# Honda 4 Wheeler Disc Brake Conversion



## Sugar Land YAK (Jun 19, 2004)

Has anyone did a DYI for this?


----------



## INTOTHEBLUE (Jun 21, 2011)

I did it for my 2003 Rincon. Bought the High Lifter kit off ebay for around $275

http://2coolfishing.com/ttmbforum/showthread.php?t=653745


----------



## Sugar Land YAK (Jun 19, 2004)

Thanks, I did read where bleeding the brakes was the hardest part, did you have any issues with that?


Sent from my iPhone using Tapatalk


----------



## INTOTHEBLUE (Jun 21, 2011)

No. I bled them like the instructions from Highlifter suggested and they bled easier than using a vacuum pump. If I remember correctly I used a gatorade bottle with a hole in the cap for the bleeder tube. Filled the bottle with a couple inches of brake fluid. Ran the tube through the hole and into the fluid, then taped it off. Other end goes on your bleeder screw. You open the bleeder screw a quarter turn and start pumping the lever. Make sure to refill reservoir as needed otherwise you will have to start over. Once all the bubbles are out of the line then close the screw and do other side.

Set task –
Extend the forum thread on converting a Honda four-wheeler to disc brakes, picking up after its last post.

Extracted data –
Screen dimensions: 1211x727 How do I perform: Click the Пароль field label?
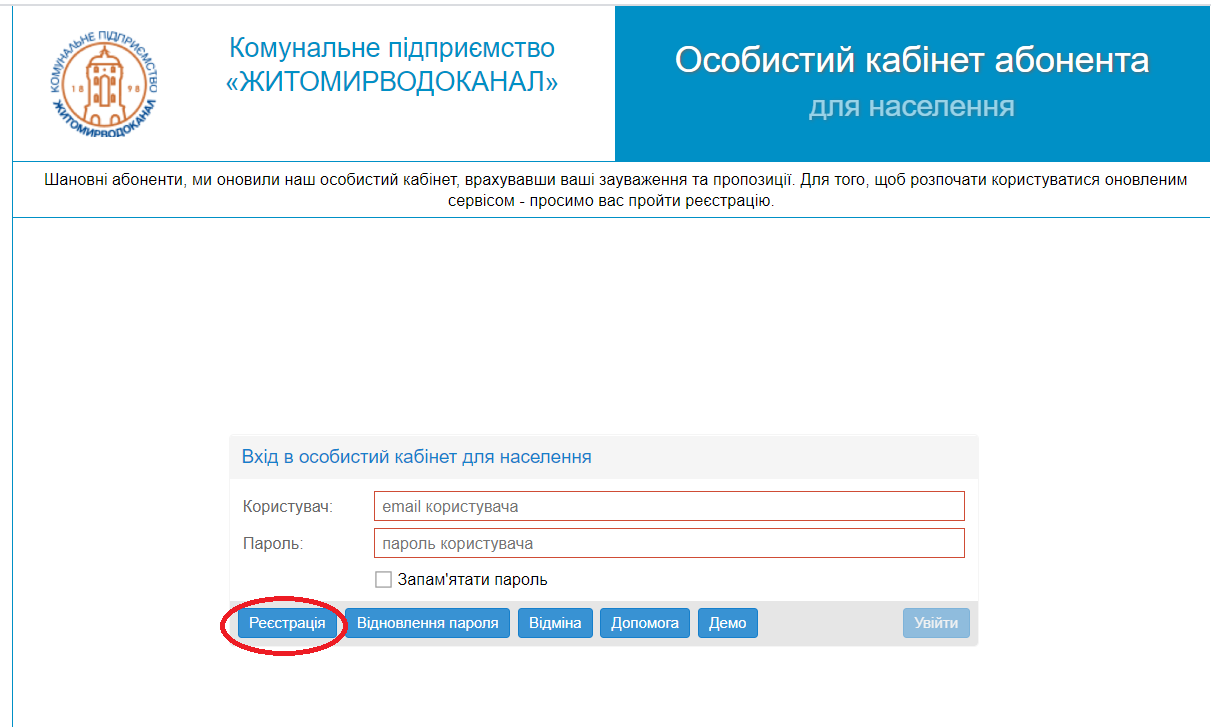272,544
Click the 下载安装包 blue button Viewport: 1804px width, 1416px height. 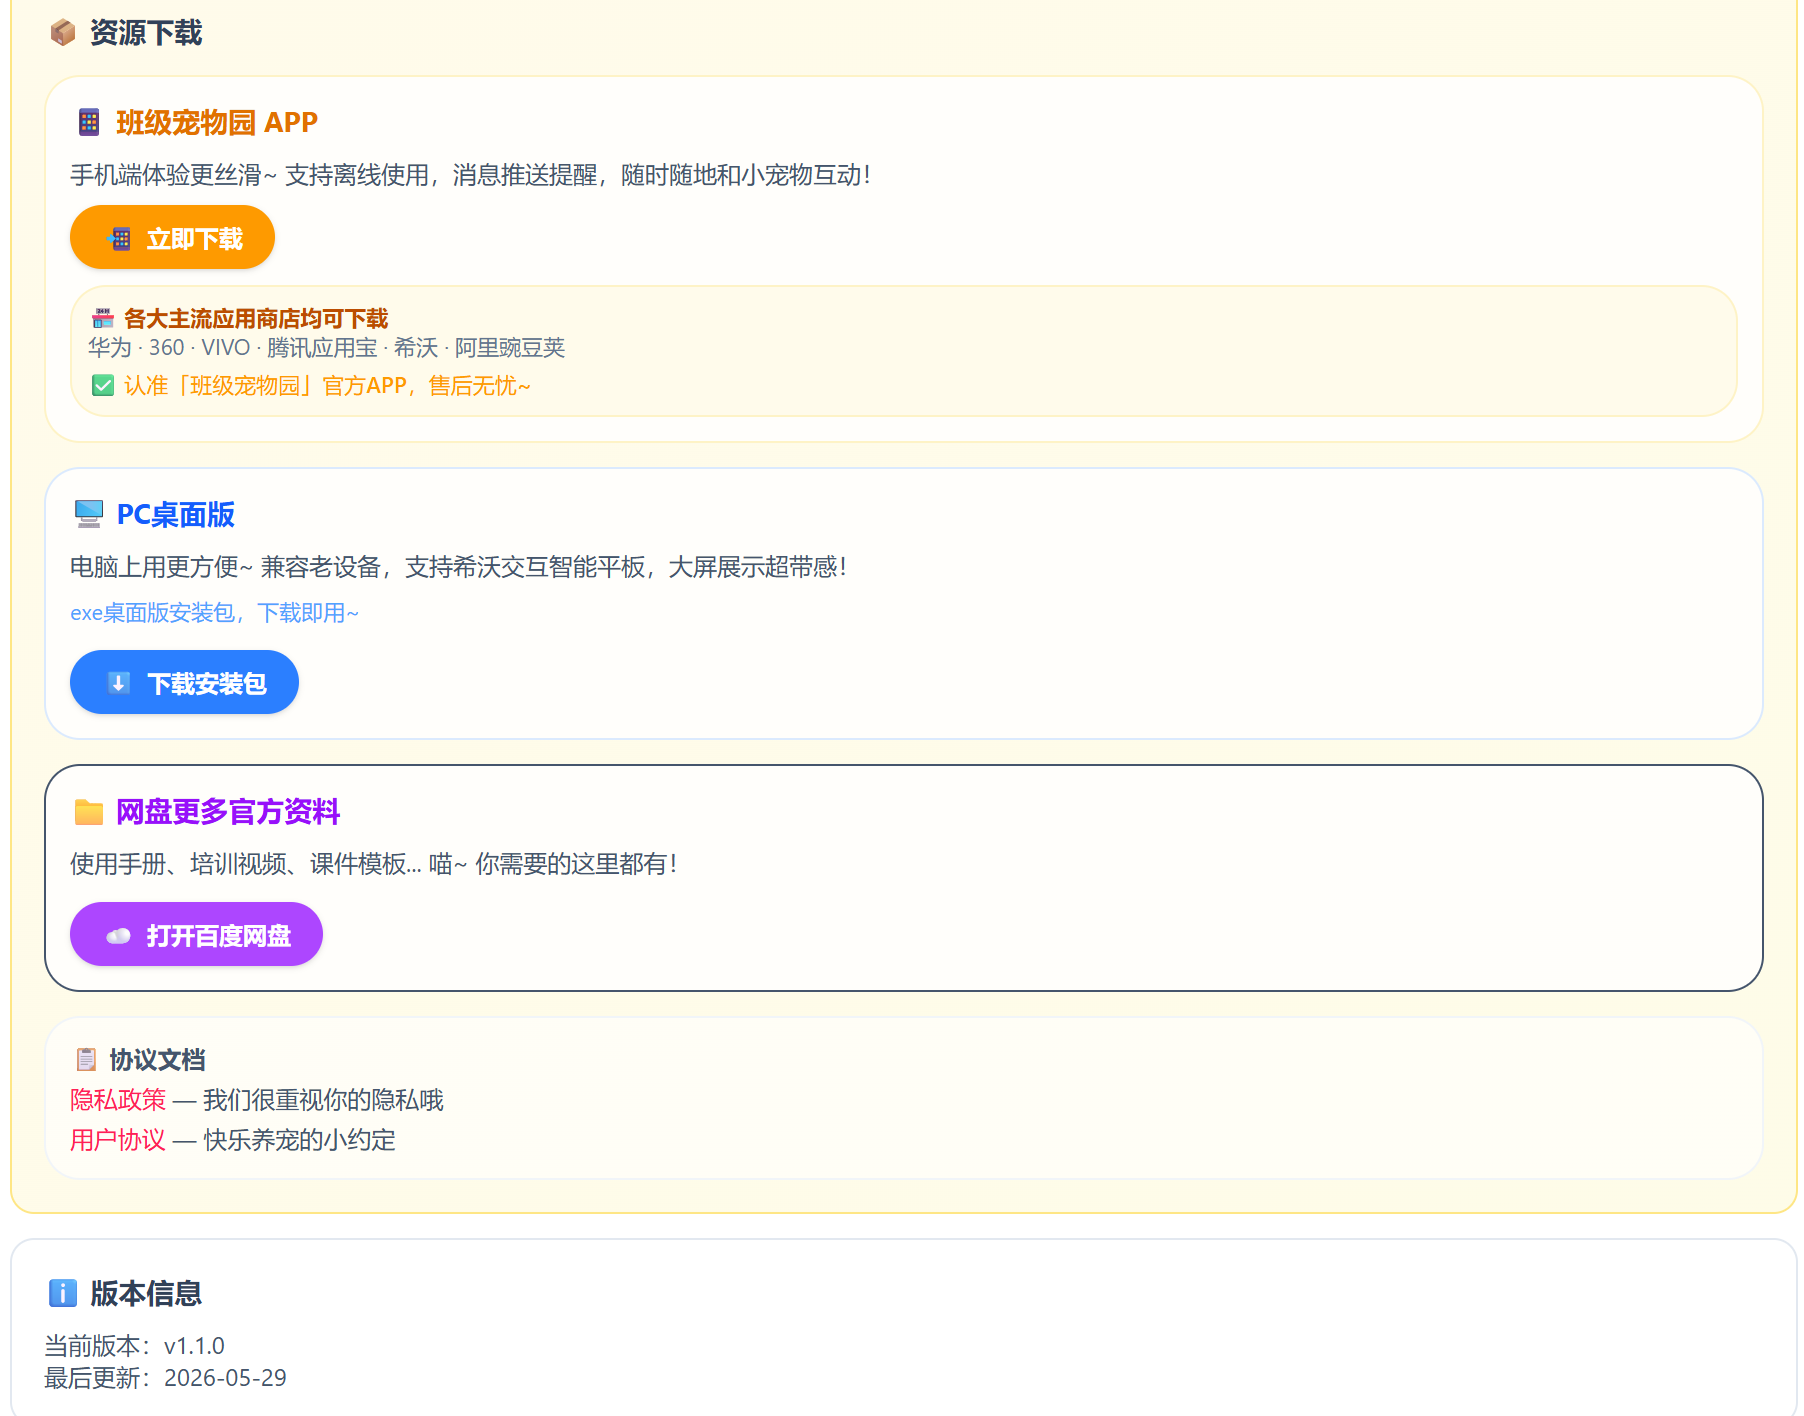[x=184, y=683]
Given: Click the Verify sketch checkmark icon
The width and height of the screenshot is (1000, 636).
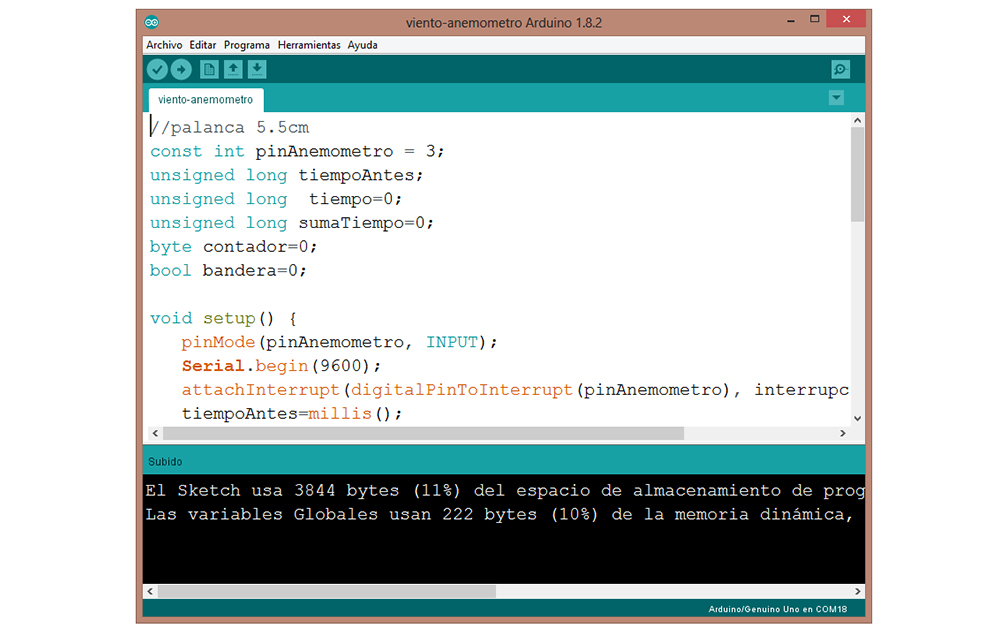Looking at the screenshot, I should pos(157,69).
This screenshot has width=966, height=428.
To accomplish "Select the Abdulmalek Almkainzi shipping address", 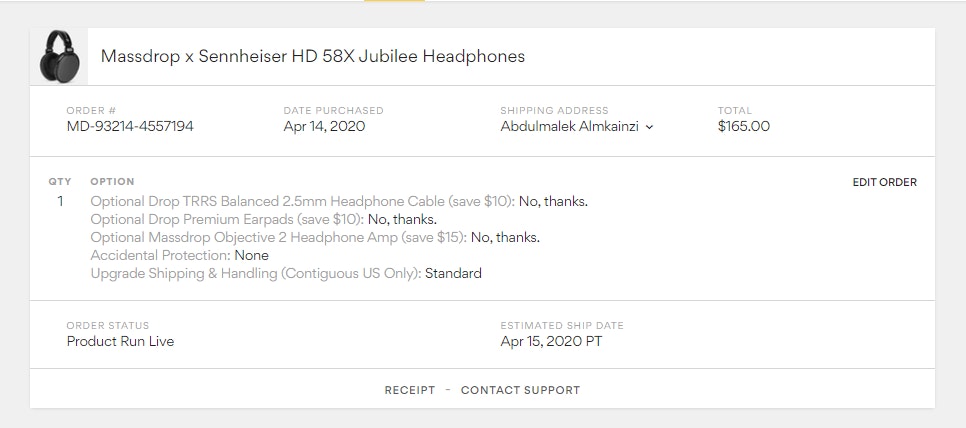I will tap(570, 127).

Task output –
----------



## gedavis2 (Oct 17, 2006)

I did my 01 rincon it has aluminum wheels and needed to grind the calipers to clear. I just used wheel spacers instead.


----------



## INTOTHEBLUE (Jun 21, 2011)

Highlifter kit came with spacers for stock wheels. I have the ITP SS108 wheels and didn't need to use the spacers.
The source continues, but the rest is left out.